> **Your task**
Within the material, how many of the lines include the word "arrow"? State only that number.

> **Listed entries**
= Beginning of Section =
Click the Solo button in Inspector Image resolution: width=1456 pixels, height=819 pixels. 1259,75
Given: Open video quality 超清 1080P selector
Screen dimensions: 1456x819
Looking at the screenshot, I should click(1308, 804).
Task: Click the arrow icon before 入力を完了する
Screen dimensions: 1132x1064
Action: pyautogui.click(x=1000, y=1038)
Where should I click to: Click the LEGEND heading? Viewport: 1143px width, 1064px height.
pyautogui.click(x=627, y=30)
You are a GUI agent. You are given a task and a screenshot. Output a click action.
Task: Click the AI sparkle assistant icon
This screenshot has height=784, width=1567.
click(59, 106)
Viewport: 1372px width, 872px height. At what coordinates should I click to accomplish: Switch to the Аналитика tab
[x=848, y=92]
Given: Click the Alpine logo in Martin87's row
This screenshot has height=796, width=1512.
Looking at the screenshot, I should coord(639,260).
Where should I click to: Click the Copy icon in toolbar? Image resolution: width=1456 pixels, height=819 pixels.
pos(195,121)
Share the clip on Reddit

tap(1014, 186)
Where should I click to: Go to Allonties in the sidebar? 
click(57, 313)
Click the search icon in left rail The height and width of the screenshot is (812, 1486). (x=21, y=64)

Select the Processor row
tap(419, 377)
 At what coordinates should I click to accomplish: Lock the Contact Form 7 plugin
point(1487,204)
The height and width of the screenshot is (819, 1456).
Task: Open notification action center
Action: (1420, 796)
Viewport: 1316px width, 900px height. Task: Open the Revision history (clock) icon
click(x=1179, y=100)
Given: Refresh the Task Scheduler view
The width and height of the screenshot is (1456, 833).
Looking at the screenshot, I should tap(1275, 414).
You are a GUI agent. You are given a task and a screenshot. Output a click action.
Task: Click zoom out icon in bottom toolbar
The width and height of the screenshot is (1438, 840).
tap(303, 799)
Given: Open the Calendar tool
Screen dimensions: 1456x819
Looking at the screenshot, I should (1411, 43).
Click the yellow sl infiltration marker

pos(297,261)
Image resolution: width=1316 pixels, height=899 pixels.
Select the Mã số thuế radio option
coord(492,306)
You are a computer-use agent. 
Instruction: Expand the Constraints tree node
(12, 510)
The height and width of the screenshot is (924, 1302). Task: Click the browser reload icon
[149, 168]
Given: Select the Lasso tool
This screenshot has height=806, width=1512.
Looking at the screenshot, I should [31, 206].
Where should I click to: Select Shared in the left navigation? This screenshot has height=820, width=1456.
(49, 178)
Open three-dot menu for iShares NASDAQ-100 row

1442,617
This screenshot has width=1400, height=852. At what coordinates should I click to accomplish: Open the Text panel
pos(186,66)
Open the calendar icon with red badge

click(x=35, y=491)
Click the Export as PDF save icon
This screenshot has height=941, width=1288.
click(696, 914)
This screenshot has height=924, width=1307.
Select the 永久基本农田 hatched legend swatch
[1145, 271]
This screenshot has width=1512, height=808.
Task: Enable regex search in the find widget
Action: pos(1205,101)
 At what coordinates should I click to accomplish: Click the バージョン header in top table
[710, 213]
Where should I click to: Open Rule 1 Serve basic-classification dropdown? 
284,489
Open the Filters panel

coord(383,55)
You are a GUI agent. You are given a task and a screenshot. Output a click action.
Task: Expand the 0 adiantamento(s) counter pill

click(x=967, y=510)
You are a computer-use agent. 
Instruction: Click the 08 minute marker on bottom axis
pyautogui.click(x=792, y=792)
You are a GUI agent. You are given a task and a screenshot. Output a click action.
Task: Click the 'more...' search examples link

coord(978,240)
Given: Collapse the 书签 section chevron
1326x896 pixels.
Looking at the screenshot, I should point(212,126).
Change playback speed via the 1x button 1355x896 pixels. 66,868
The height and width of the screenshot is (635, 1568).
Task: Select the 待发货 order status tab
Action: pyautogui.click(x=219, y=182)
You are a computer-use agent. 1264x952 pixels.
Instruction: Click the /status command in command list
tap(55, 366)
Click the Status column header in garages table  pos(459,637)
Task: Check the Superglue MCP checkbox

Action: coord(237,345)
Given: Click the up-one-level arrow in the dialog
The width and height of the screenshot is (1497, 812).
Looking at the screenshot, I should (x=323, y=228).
= End of Section =
> **Written reply**
2